Koons a toujours utilisé des matières brillantes, denses, multicolores, monochromes ou claires. Il a réalisé des autoportraits en marbre, un Michael Jackson en porcelaine, un Buster Keaton en bois. Il a créé des ballons de basket flottant dans des vitrines d'eau distillée ; de nouveaux aspirateurs encastrés éclairés par fluorescence dans des tours en plexiglas ; statues moulées et objets du quotidien en acier inoxydable à haute teneur en chrome ; façonné des sculptures figuratives en bois peintes et polychromes; sculptures en verre moulé représentant le sexe. Tous ces objets arrivent à vous avec une intense présence optique. Ici, Koons se tourne vers un matériau absorbant, non brillant et non dur, constitué de plâtre mat d'un blanc mort. La plupart des sculptures sont grandes ; certains sont maladroits. Alors que je les regardais, chacun avec sa brillante pilule bleue de Viagra sur le dessus, quelque chose d'anormal s'est produit.

Dans quelques cas, les surfaces en plâtre absorbaient tellement de lumière alors que les orbes au sommet créaient leurs vues en miroir déformées - à la fois des sculptures elles-mêmes et du monde qui les entourait - que les moulages m'ont aveuglé par la neige.

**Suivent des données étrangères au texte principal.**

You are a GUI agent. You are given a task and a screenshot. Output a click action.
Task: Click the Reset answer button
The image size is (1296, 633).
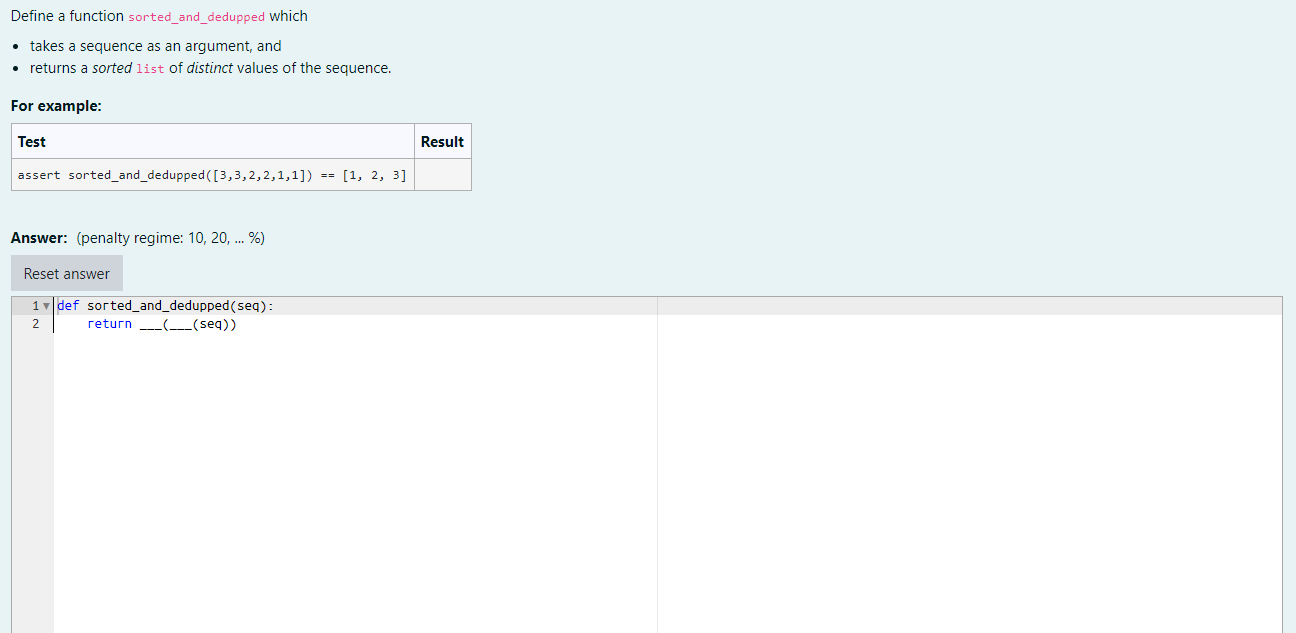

Ils se sont éloignés de mon champ visuel et ont disparu. Ils ont laissé les étranges boules bleues planer dans un nouveau non-espace, comme des yeux voyants désincarnés ou des planétoïdes. Ils sont devenus des échos futuristes des ballons de basket flottants et des premières structures en acier inoxydable. Et les simples moulages blancs ont également fait disparaître le contenu distrayant des coûts de production ridicules de Koons ; le matériau est devenu vulnérable, devenant déjà une sorte de fantôme. Le plâtre va vieillir, se salir et s'écailler, rendant ces œuvres mortelles comme presque aucune œuvre de Koons ne l'a été. Il atteint généralement une perfection perpétuellement immaculée, souvent en acier inoxydable ; ce travail n'est que parfait pour le moment. Les boules peuvent conserver cet état d’origine, mais les sculptures qu’elles reflètent changeront constamment à mesure qu’elles avancent dans le temps. Koons se tourne vers le passé intemporel et les formes artistiques éternelles de la beauté, tout en les faisant disparaître et se dissoudre.

Il est possible que les gens du futur considèrent ces choses comme un kitsch faible ou une blague machiste sur les « boules bleues ». Souvent, il a sûrement encore des démangeaisons comme un chiot en poussette pour notre amour, à un point qui peut paraître pathétique. Quand j'ai appris qu'il avait coopéré à ces expositions en duel, juste un an avant la grande enquête de Whitney sur son travail en 2014, j'ai pensé que le musée devrait tout annuler et laisser le MoMA mettre Koons dans une boîte avec une Tilda Swinton endormie et une Marina Abramovic qui regarde fixement au milieu d'un vide-grenier dans l'atrium et en finir avec ça. Maintenant, non. Les paradoxes et les inversions que j'ai vus chez Zwirner, associés à la capacité de Koons à créer un art qui peut apparemment être rejeté comme une simple phrase mais qui trompe ensuite l'esprit, suggère qu'il a encore une véritable magie phénoménologique dans sa manche sculpturale.

Jeff Koons : Nouvelles peintures et sculptures ;Galerie Gagosian, 555 W. 24e rue ; Jusqu'au 29 juin.

Jeff Koons : Regardant la balle ;David Zwirner, 525 W. 19e rue ; Jusqu'au 29 juin.

*Cet article a été initialement publié dans le numéro du 3 juin 2013 deMagazine new-yorkais.